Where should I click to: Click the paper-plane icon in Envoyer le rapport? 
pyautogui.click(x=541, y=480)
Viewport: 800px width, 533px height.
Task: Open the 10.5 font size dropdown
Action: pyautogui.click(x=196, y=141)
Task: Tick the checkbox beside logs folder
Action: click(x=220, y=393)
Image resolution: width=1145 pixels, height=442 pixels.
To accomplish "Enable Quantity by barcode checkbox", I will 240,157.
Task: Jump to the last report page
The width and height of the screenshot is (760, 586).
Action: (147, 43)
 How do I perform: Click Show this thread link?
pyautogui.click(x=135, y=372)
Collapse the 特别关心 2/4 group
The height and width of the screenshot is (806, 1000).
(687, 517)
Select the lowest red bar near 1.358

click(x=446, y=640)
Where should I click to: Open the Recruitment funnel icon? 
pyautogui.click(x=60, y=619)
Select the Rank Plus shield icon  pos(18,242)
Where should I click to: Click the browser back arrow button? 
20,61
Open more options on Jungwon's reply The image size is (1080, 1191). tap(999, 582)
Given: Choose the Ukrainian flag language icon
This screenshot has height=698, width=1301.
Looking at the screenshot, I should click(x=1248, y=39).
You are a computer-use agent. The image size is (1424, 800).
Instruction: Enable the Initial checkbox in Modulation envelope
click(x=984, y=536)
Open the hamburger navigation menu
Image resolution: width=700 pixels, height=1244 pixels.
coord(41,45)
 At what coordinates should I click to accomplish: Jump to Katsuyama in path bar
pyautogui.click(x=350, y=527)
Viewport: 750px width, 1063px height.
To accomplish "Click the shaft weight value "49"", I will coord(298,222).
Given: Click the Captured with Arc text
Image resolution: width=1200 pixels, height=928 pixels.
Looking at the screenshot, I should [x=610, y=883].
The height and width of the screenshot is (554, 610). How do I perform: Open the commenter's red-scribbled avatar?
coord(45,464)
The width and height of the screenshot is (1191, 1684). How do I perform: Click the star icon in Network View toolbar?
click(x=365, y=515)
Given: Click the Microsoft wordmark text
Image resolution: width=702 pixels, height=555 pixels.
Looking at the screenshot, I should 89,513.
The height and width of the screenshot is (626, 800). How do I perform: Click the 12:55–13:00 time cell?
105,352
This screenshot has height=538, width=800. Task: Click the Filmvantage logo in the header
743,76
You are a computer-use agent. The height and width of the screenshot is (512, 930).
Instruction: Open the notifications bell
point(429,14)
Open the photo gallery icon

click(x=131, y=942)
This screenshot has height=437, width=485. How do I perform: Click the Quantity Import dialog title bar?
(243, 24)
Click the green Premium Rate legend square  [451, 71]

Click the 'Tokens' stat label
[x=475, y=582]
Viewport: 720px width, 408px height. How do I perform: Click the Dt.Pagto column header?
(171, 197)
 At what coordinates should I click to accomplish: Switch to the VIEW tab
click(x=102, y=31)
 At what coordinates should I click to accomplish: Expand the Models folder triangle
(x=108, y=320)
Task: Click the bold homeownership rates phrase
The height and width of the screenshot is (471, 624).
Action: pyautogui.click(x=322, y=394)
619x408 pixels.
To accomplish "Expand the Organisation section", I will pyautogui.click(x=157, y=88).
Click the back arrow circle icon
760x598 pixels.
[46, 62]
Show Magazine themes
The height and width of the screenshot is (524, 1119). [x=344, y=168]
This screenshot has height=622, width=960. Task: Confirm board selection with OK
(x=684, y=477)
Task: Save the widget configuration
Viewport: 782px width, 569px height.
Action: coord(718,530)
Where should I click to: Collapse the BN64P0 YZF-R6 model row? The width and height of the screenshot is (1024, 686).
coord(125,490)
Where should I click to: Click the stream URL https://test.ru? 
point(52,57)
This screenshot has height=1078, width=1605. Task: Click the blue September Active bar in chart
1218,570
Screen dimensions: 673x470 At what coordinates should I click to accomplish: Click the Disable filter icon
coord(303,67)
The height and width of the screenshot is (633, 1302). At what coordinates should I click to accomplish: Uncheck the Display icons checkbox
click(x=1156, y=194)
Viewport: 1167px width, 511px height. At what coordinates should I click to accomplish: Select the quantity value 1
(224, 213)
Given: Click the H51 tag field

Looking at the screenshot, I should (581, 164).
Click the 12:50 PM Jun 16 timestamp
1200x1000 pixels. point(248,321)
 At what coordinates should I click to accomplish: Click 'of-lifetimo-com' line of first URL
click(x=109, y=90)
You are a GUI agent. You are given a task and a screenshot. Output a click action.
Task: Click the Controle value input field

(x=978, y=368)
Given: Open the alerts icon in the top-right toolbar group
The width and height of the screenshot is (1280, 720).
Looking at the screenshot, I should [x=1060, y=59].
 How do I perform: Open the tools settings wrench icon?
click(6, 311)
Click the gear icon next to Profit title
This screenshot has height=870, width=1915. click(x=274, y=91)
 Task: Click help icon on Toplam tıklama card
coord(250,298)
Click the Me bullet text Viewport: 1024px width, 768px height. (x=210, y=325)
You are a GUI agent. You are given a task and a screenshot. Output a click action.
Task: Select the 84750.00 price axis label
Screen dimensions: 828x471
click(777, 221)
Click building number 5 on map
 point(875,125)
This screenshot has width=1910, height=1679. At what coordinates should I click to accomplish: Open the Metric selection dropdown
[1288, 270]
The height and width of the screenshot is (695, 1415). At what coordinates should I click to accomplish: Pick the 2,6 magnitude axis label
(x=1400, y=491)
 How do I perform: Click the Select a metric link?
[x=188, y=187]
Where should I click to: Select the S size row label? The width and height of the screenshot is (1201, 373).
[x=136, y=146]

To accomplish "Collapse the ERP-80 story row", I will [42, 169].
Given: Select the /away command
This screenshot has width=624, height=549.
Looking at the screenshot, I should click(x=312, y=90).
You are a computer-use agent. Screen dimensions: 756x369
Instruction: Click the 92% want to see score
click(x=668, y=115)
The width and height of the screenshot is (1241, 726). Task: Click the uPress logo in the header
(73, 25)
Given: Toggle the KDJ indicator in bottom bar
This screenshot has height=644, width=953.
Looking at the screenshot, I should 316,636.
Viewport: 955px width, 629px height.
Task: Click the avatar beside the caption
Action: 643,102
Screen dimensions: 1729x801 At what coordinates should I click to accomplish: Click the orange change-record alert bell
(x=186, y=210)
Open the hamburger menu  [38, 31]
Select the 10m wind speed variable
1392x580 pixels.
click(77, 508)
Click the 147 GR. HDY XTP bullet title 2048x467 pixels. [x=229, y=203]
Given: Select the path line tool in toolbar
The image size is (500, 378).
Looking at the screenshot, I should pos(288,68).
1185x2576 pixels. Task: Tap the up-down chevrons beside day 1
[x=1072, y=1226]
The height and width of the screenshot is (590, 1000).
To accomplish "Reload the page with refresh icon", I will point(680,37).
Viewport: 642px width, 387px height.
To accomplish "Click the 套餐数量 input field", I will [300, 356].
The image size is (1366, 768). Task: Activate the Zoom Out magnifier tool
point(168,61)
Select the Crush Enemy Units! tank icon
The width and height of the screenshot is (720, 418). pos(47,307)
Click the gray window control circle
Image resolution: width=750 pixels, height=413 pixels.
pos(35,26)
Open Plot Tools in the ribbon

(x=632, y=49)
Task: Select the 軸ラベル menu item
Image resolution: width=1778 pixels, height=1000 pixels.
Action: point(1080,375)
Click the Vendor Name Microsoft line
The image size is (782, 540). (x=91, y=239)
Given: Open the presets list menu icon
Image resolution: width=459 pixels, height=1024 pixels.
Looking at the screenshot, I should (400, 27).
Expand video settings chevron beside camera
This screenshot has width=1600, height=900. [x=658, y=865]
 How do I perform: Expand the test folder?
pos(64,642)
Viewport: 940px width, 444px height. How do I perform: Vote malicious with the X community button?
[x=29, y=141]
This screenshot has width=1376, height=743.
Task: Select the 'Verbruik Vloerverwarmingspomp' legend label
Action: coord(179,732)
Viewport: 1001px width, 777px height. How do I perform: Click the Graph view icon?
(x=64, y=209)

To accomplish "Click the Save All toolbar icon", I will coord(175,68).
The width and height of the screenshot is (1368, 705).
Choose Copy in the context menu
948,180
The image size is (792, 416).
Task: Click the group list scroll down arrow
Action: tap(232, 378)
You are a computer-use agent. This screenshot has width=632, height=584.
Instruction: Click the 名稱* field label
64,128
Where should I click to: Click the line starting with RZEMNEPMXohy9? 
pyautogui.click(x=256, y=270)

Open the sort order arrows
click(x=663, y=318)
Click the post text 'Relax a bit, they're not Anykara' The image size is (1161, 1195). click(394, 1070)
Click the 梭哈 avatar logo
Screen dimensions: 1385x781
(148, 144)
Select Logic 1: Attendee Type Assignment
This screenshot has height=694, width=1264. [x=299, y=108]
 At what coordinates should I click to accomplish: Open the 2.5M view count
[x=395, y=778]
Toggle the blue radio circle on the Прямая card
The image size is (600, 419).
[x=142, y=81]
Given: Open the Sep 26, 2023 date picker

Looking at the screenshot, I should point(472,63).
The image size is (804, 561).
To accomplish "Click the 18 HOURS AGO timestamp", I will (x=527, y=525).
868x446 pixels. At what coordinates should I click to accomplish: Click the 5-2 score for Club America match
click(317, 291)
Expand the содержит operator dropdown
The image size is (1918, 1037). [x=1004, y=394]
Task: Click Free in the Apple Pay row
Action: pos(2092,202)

-----

◆ What to work on ◆
Keep to the lines above, from the first one through the line where "Image resolution: width=1145" appears, and copy them exactly.

◆ Response ◆
Where should I click to: Click the paper-plane icon in Envoyer le rapport? 
pyautogui.click(x=541, y=480)
Viewport: 800px width, 533px height.
Task: Open the 10.5 font size dropdown
Action: pyautogui.click(x=196, y=141)
Task: Tick the checkbox beside logs folder
Action: click(x=220, y=393)
Image resolution: width=1145 pixels, height=442 pixels.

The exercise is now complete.